(Source extract):
=======

It's not the words so much as the metaphors they represent. Very is the usual adjective intensifier, but way, far, and much can also be used, even though they have other uses, because they're representing particular Metaphor Themes.

Way is short for a long way (which can usually be substituted, e.g,

  • This is way better than it used to be.

  • This is a long way better than it used to be.),

    which means the same thing as far.

  • This is far better than it used to be.

Both of them represent the common Life is a Journey metaphor theme, in which whatever is being discussed (in this case, one's life history) gets mapped onto a Path, in which events are "traversed" in temporal order, so many expressions of physical movement and distance can be used for abstract purposes. Thus, if you've come a long way in recovering, you're way better; if you've come far, you're far better.

Much is a little different. Rather than a Path metaphor, this is a Container, with a volume that can be (metaphorically) measured, and thus terms for quantity and size can be used (like movement and distance terms in Path metaphors) to refer to anything one metaphorizes into the Container. Thus, if you have increased the amount of recovery, you are better by much, or much better.

=======

(Supplied information):

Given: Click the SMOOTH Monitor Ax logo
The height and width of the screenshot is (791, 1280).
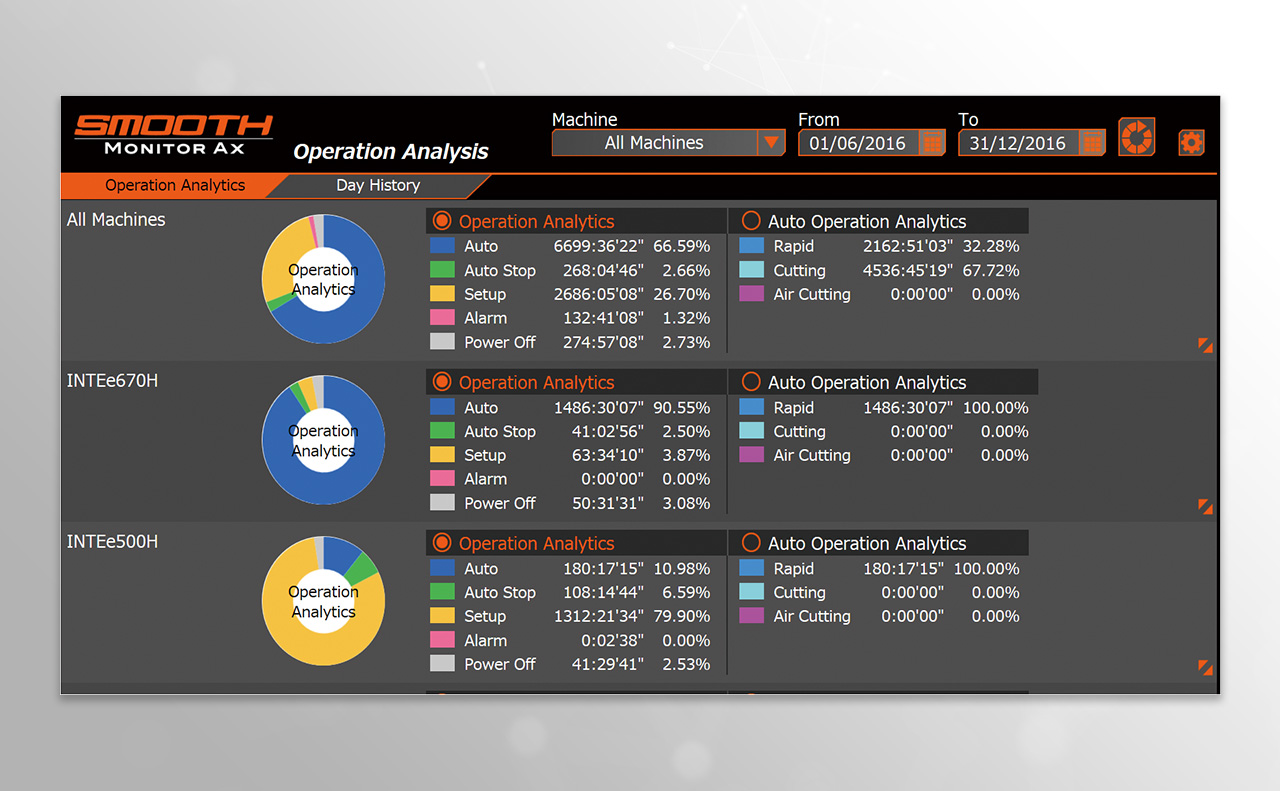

=======

(What to do):
• a. Answer these questions about the passage on intensifiers, one per line:
(i) Which word is the usual adjective intensifier?
(ii) Which metaphor theme do way and far represent?
(iii) What kind of metaphor does much use in place of a Path?
• b. Which words does the opening paragraph of the passage on intensifiers name as adjective intensifiers? List all of them.

(Outputs):
• a.
(i) Very
(ii) Life is a Journey
(iii) A Container

• b. very, way, far, much